__DESCRIPTION OF THE TASK__: In the text on making the Texas coast more resilient, what do living shoreline projects typically include?

__TEXT SHOWN__:
------------------------------------

Beyond Coastal Restoration: A Strategy for Making the Texas Coast More Resilient
Habitats along the Texas coast face multiple threats, from storms and oil spills to sea level rise and industrial infrastructure. These threats deteriorate shorelines, marshes, and natural barriers, leaving habitats and communities unprotected. While habitat restoration along the Gulf Coast is critical, environmental solutions and management approaches can be designed to protect these coastal areas, both enhancing the habitat and making the Texas coast more resilient in the long run.
Living Shorelines: Enhancing Coastal Resilience
An innovative technique for achieving long-term coastal stabilization is the creation of living shorelines. This management practice protects and stabilizes the shoreline while providing valuable habitat that enhances overall coastal resilience. Living shorelines have many benefits to both the environment and the community.
Living shoreline projects typically include using native coastal vegetation (through planting or natural re-vegetation) and usually, but not always, a low-lying wave attenuation structure. These structures can take a variety of forms. For example, they can be offshore rock structures parallel to the shore to break waves or perpendicular to the shoreline to trap sediment to form beaches.

------------------------------------

__DATA EXTRACT__:

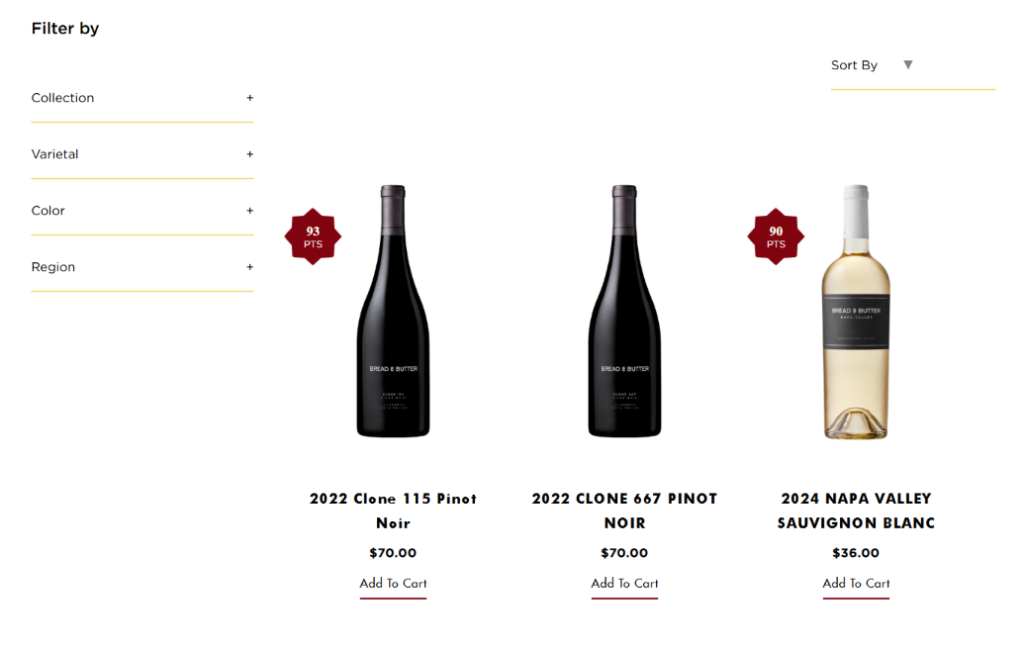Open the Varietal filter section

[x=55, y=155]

------------------------------------

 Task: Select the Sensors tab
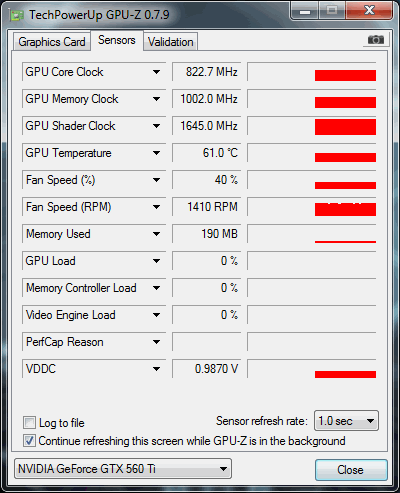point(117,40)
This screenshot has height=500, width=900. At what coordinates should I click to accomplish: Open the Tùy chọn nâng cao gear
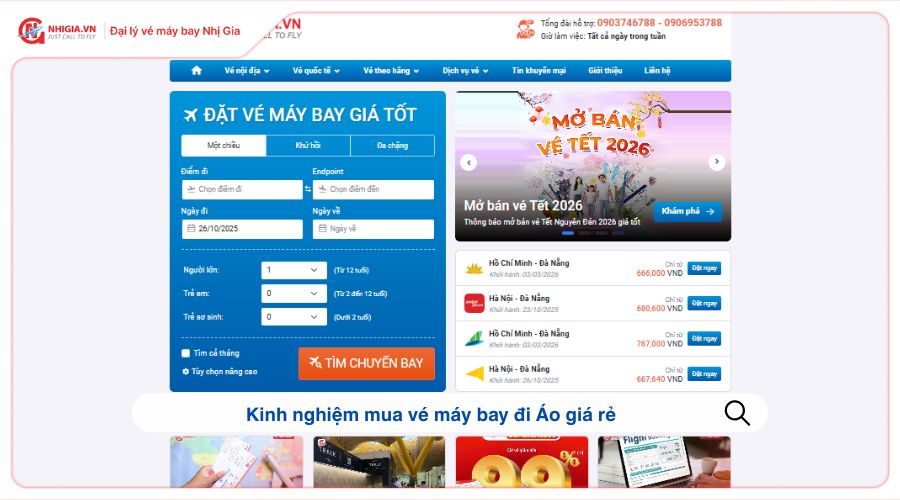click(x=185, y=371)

------------------------------------

__TASK RESULT__: Native coastal vegetation and usually, but not always, a low-lying wave attenuation structure.